And of course, no oil company in its right mind would consider sinking billions of dollars into projects in either Russia (which is rapidly evolving into a kleptocracy) or Iraq (for reasons that are all too obvious).

by The Maven on Sun May 6th, 2007 at 03:53:35 PM EST
[ Parent ]

All your diaries (and others sources as well) are quite convincing that we have a drop in oil production/excess capacity/rig maintenance.

Do you know why the oil prices are still stable around $60 (even if it is a big increase from 2002) and not skyrocketing as you forecasted it ?

what is happening ? is it just a market inertia (psychology?) ? are you wrong somewhere ?

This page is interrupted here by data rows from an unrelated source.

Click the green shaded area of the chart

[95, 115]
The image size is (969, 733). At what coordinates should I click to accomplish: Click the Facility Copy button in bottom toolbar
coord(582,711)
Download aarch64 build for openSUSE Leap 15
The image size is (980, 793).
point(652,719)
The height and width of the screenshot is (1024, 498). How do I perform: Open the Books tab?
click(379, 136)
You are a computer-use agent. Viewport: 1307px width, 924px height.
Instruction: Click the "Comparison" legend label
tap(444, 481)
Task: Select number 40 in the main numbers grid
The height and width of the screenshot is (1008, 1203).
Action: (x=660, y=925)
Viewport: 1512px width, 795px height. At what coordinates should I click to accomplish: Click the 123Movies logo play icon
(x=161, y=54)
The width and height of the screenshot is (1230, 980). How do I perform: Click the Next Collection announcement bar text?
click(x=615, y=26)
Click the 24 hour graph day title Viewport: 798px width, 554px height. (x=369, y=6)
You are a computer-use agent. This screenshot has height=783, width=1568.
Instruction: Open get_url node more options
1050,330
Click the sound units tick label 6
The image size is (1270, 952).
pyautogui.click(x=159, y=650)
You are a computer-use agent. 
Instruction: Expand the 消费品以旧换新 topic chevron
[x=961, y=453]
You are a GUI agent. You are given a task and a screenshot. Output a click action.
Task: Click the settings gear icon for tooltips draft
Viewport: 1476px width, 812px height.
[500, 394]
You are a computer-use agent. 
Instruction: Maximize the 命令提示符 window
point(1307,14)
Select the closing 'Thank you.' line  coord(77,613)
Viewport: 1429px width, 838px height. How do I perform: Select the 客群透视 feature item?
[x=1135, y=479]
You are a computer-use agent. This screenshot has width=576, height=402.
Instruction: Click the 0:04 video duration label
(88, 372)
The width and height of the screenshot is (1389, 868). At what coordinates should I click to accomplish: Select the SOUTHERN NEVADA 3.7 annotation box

by fredouil (fredouil@gmailgmailgmail.com) on Sun May 6th, 2007 at 10:21:33 PM EST
is that this winter has been extraordinarily mild, thus demand for oil was much lower than expected. The fact that prices nevertheless remained high reflects the underlying tension on the production side. The next few months might be interesting again, as we enter the "driving season".

In the long run, we're all dead. John Maynard Keynes
by Jerome a Paris (etg@eurotrib.com) on Mon May 7th, 2007 at 08:11:28 AM EST
[ Parent ]
Certainly over here in the U.S., there are now almost daily stories on the rapidly rising price for gasoline, for which much of the specific blame is being laid at the foot of refiners.  There have been calls for federal investigations, most notably by Sen. Chuck Schumer of New York.

Without becoming at all conspiratorial, it's not a stretch to assume that limitations on refining capacity during the "off-season" for motor fuels (compounded by the lessened need for heating fuel during a mild winter, as you point out) were designed to ensure that retail prices remained at least constant with those from a year ago.